→ Tarefas propostas:
**a)** Responda com base no texto sobre endividamento público:
(i) Qual país é apontado como exceção entre os que mantinham a dívida pública estável?
(ii) De quanto era o estoque de dívida da Irlanda em relação ao PIB?
(iii) Que parcela da PEA da Espanha estava desempregada em 2011?
**b)** Reproduza sem nenhuma alteração a parte do texto sobre endividamento público que vai de "8. Endividamento público: Ao" até "o endividamento público.".
**c)** Escreva a sequência do texto sobre endividamento público a partir do ponto em que ele termina.

8. Endividamento público: Ao contrário do que reverbera nas manchetes econômicas, a crise não foi deflagrada por endividamento público. Exceto a Grécia, todos os países mantinham a dívida pública estável, como proporção do PIB, e em patamares razoáveis. Novamente, Irlanda e Espanha possuíam um estoque de dívida baixíssimo de cerca de 11% e 26% do PIB, respectivamente, e foi exatamente o estouro da crise que acentuou o endividamento público dos países da zona do Euro como um todo. Mesmo assim, a Espanha, considerada hoje o epicentro da crise, pela sua importância (13% do PIB da zona do EURO) e pelo seu grau de depressão econômica (1/5 da PEA desempregada em 2011), observou em 2011 um endividamento equivalente ao da Alemanha (56%-57% do PIB). Por isso, não se pode dizer que o principal determinante da recessão européia é o endividamento público.

→ Dados fornecidos:

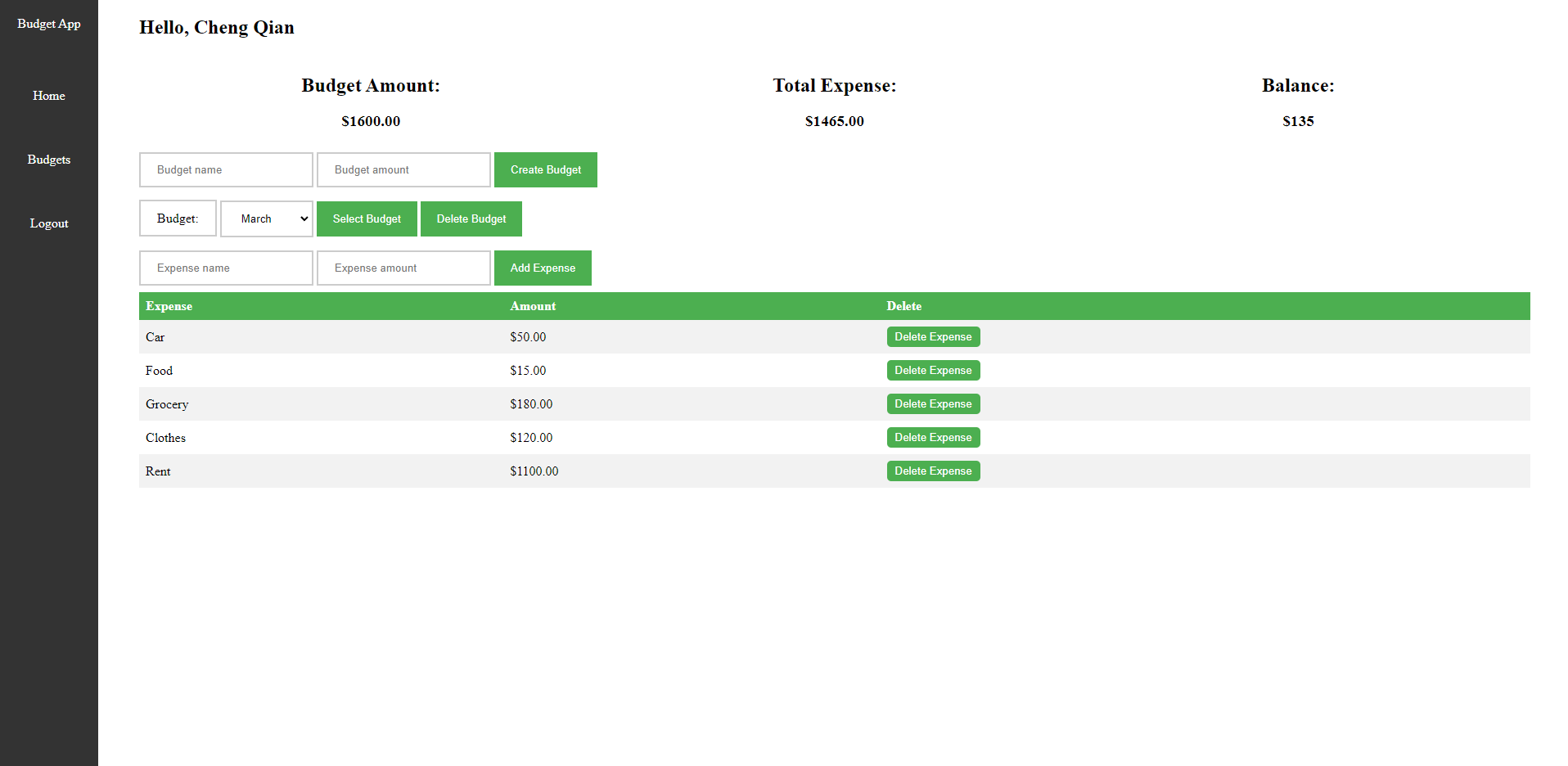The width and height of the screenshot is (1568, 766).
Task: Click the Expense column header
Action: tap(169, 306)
--
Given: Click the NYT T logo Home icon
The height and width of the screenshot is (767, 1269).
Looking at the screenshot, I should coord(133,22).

→ Respostas do exercício:
**a)**
(i) A Grécia.
(ii) Cerca de 11% do PIB.
(iii) 1/5 da PEA.

**b)**
8. Endividamento público: Ao contrário do que reverbera nas manchetes econômicas, a crise não foi deflagrada por endividamento público. Exceto a Grécia, todos os países mantinham a dívida pública estável, como proporção do PIB, e em patamares razoáveis. Novamente, Irlanda e Espanha possuíam um estoque de dívida baixíssimo de cerca de 11% e 26% do PIB, respectivamente, e foi exatamente o estouro da crise que acentuou o endividamento público dos países da zona do Euro como um todo. Mesmo assim, a Espanha, considerada hoje o epicentro da crise, pela sua importância (13% do PIB da zona do EURO) e pelo seu grau de depressão econômica (1/5 da PEA desempregada em 2011), observou em 2011 um endividamento equivalente ao da Alemanha (56%-57% do PIB). Por isso, não se pode dizer que o principal determinante da recessão européia é o endividamento público.

**c)**
9. Câmbio real (base2001=100): Entre os países submetidos à moeda única, o câmbio real é dado pelo diferencial de inflação. Assim, um país perde competitividade em relação a todos os países nos quais a inflação é inferior a dele. Considerando a Alemanha como referencial, pode-se ver que nos primeiros anos do Euro, a Irlanda e os países do sul da Europa tiveram seu câmbio real valorizado frente à Alemanha, devido a maior inflação resultante do influxo de capitais para esses países.
10. Exportações: Devido a essa forte apreciação do câmbio real, nos anos posteriores à eclosão da crise, apesar da desaceleração da perda de competitividade (ou até mesmo da reversão no caso da Irlanda), o crescimento das exportações não chegou nem perto de ser suficiente para solucionar o problema do desemprego elevado e do baixo crescimento do PIB na Irlanda e nos países do sul da Europa.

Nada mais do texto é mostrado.